Key findings reveal that when the estimated biological heart age exceeds chronological age by seven years or more, there is a notable increase in the risk of cardiovascular events and mortality. This discrepancy highlights potential underlying issues with heart health that may not be immediately apparent through standard assessments. Additionally, the study underscores the importance of QRS duration and QT intervals as critical indicators of heart electrical activity, which can signal subtle abnormalities in heart function.

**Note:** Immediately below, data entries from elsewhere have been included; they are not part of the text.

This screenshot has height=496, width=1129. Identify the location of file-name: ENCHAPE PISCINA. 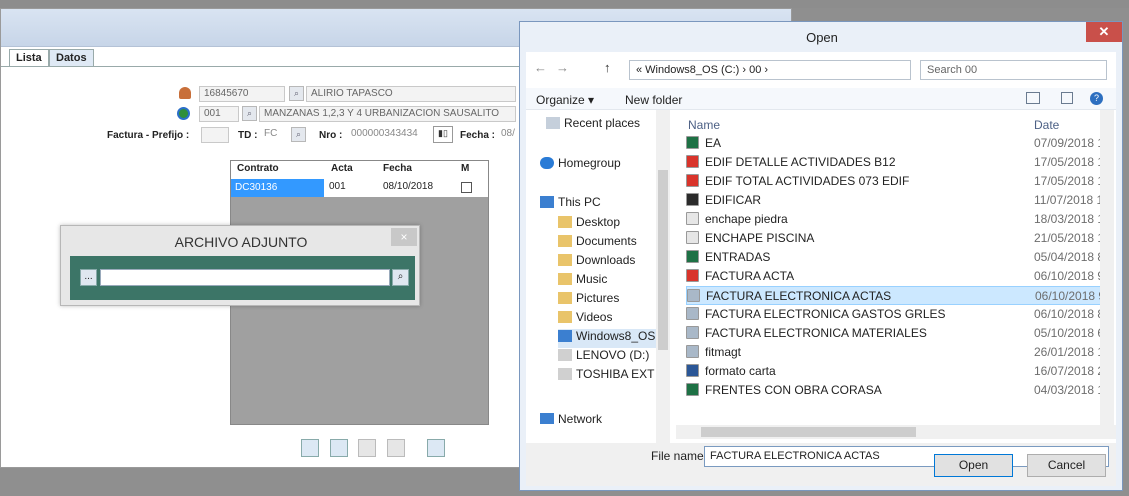
(750, 238).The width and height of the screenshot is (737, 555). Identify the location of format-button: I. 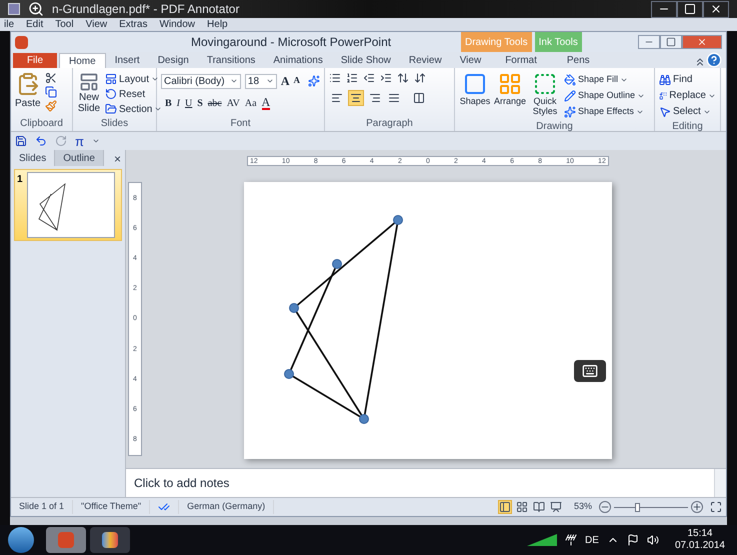
(178, 104).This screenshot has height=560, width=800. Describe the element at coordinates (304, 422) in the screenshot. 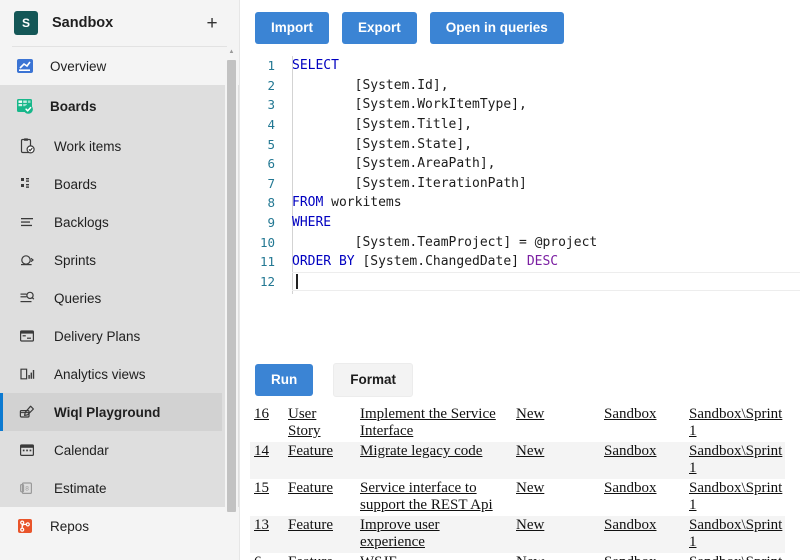

I see `cell-link: User Story` at that location. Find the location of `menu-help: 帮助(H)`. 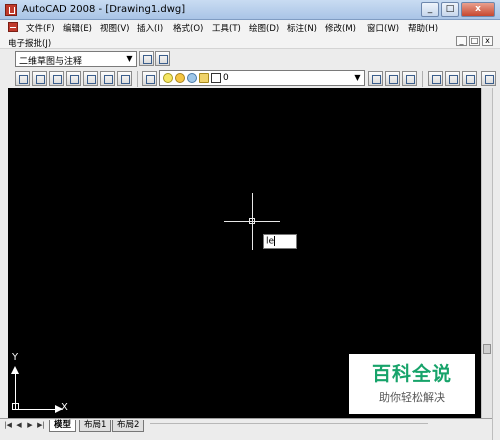

menu-help: 帮助(H) is located at coordinates (423, 28).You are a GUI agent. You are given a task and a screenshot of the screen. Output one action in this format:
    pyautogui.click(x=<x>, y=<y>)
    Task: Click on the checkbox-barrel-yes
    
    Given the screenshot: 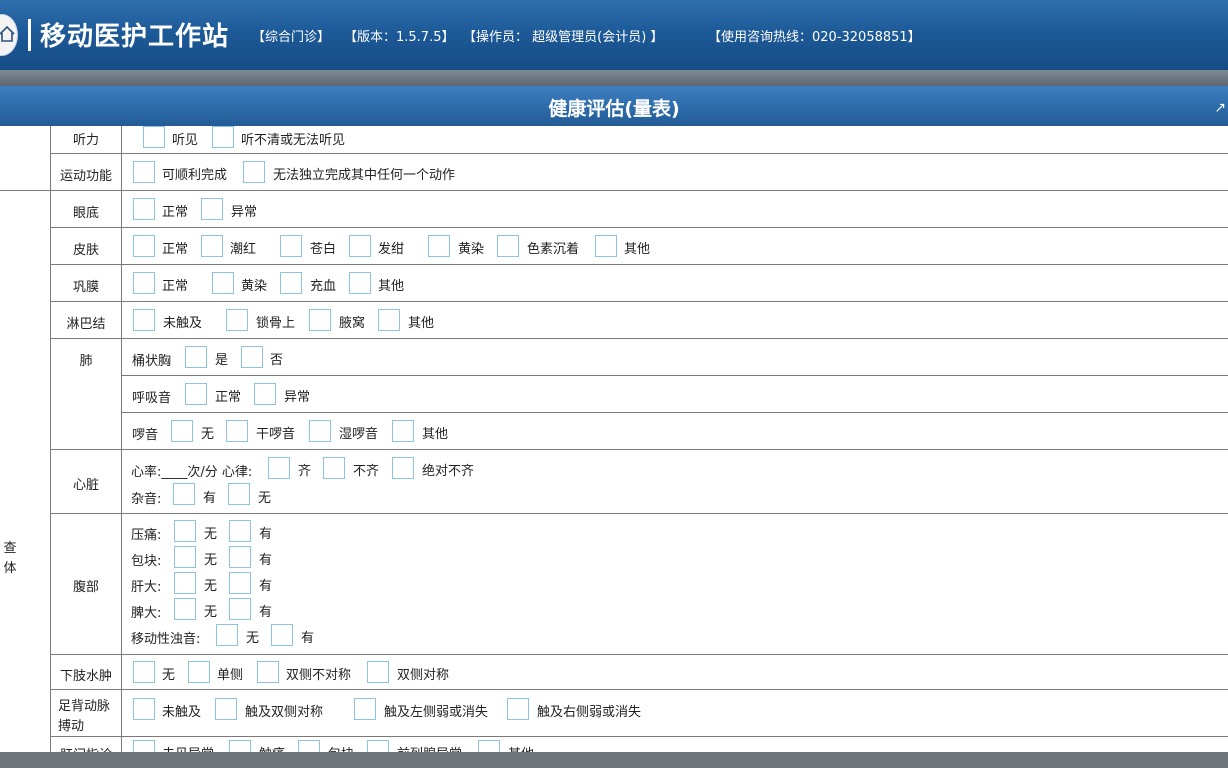 What is the action you would take?
    pyautogui.click(x=196, y=357)
    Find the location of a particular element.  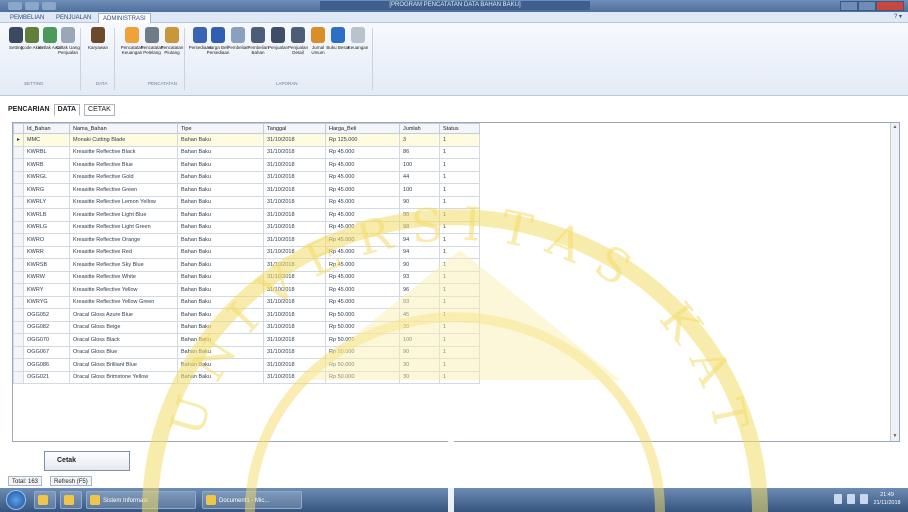

cetak-button: Cetak is located at coordinates (87, 461).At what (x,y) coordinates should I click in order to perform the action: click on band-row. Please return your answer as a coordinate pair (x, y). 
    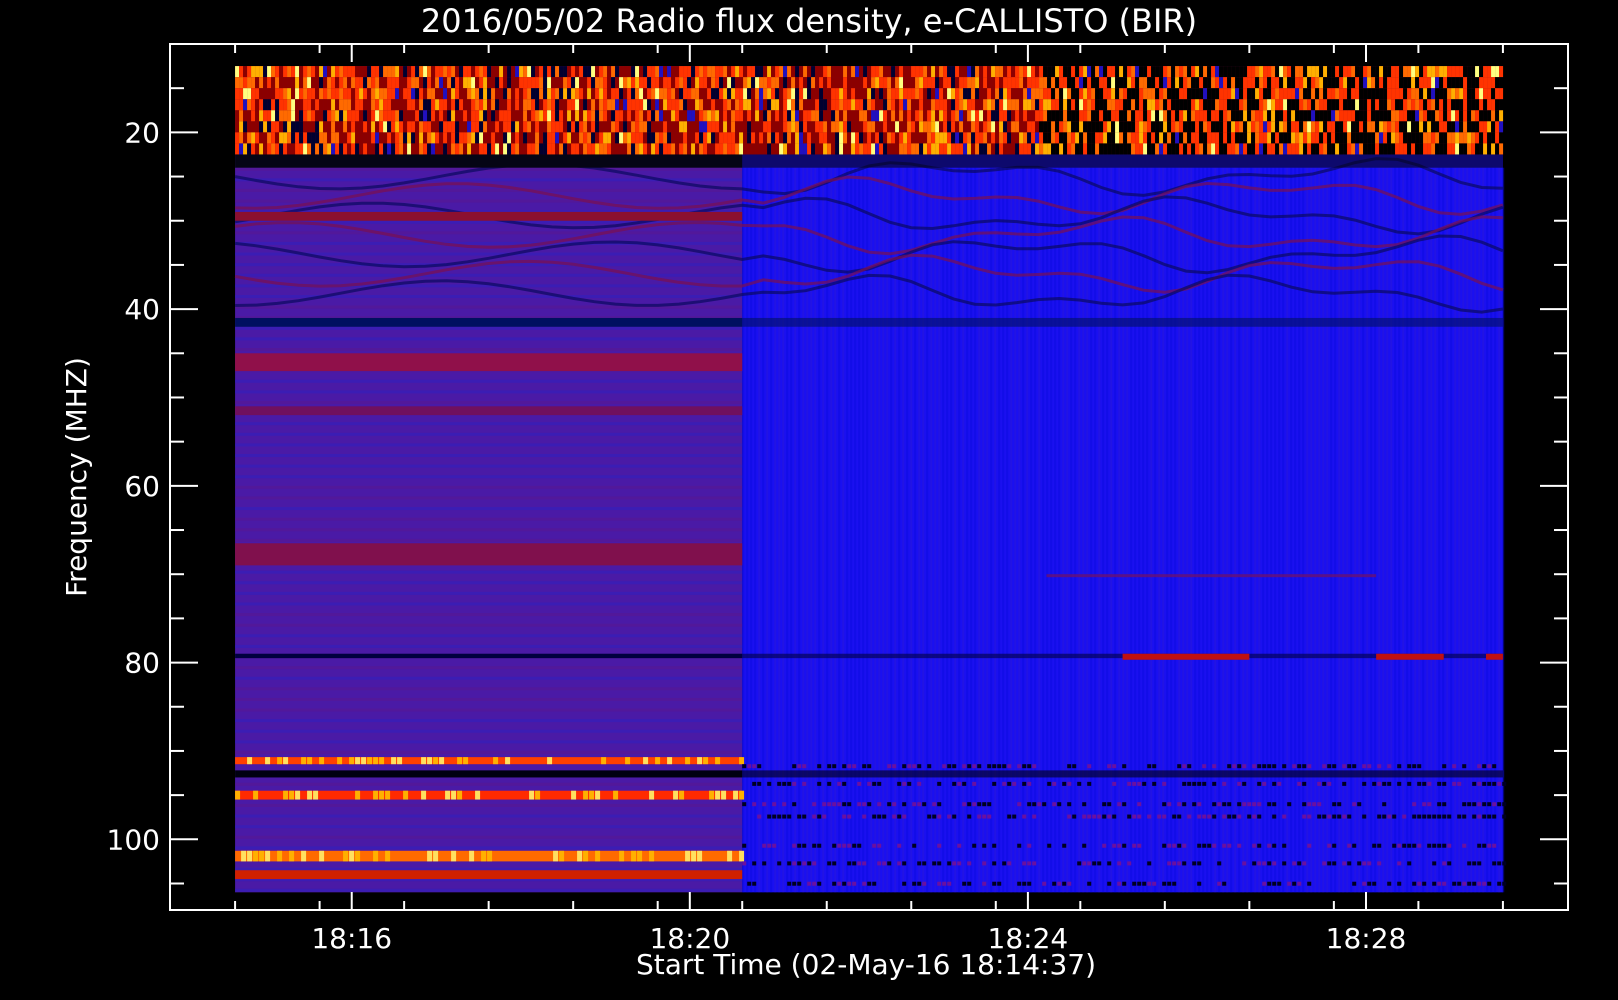
    Looking at the image, I should click on (489, 322).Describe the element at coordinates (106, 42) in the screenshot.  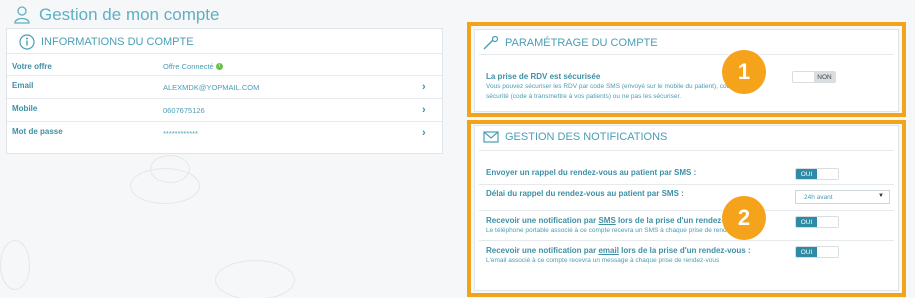
I see `account-info-title: INFORMATIONS DU COMPTE` at that location.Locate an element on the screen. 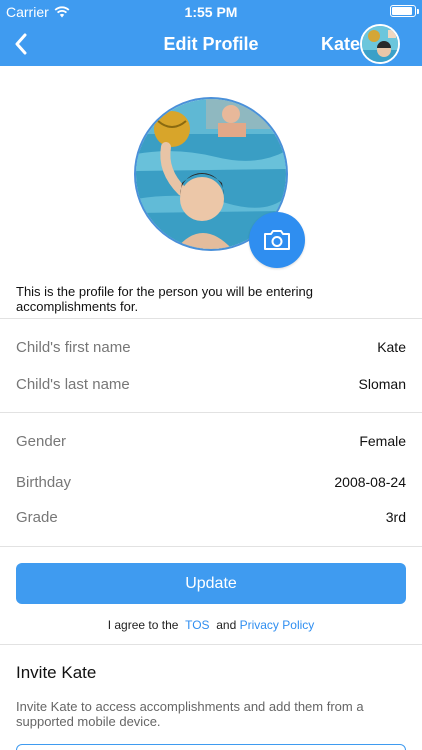 Image resolution: width=422 pixels, height=750 pixels. field-label: Grade is located at coordinates (37, 518).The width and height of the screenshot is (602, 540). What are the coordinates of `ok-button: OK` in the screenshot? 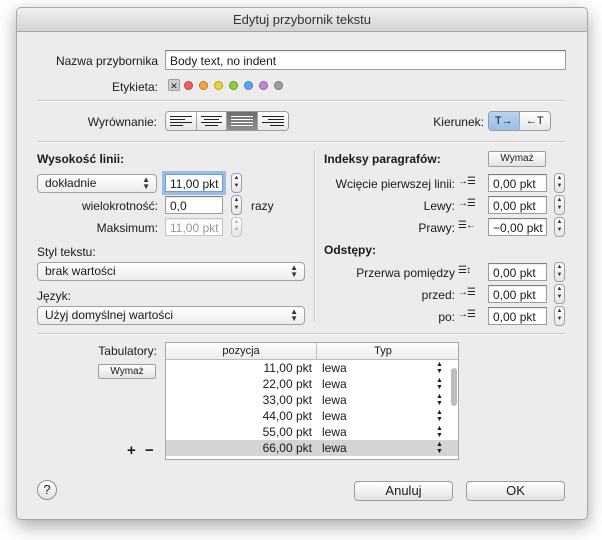 It's located at (516, 491).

The implications of this research are significant for cardiovascular care. By leveraging AI to predict risks more accurately, healthcare providers can implement targeted preventive measures and interventions earlier, potentially improving patient outcomes. This approach not only enhances diagnostic precision but also opens avenues for personalized medicine tailored to individual heart health profiles.

Looking ahead, the integration of AI with ECG analysis presents a promising direction for assessing cardiovascular health. Future research could explore how this method can be expanded to include other cardiac metrics and how it might be integrated into routine clinical practice. Additionally, advancements in AI algorithms could further refine the accuracy of biological heart age estimation, offering even more precise insights into heart health.

In conclusion, applying AI to ECG data represents a significant step forward in understanding and managing cardiovascular health. By providing deeper insights into heart function, this approach can revolutionize how we assess and treat cardiac conditions in the future.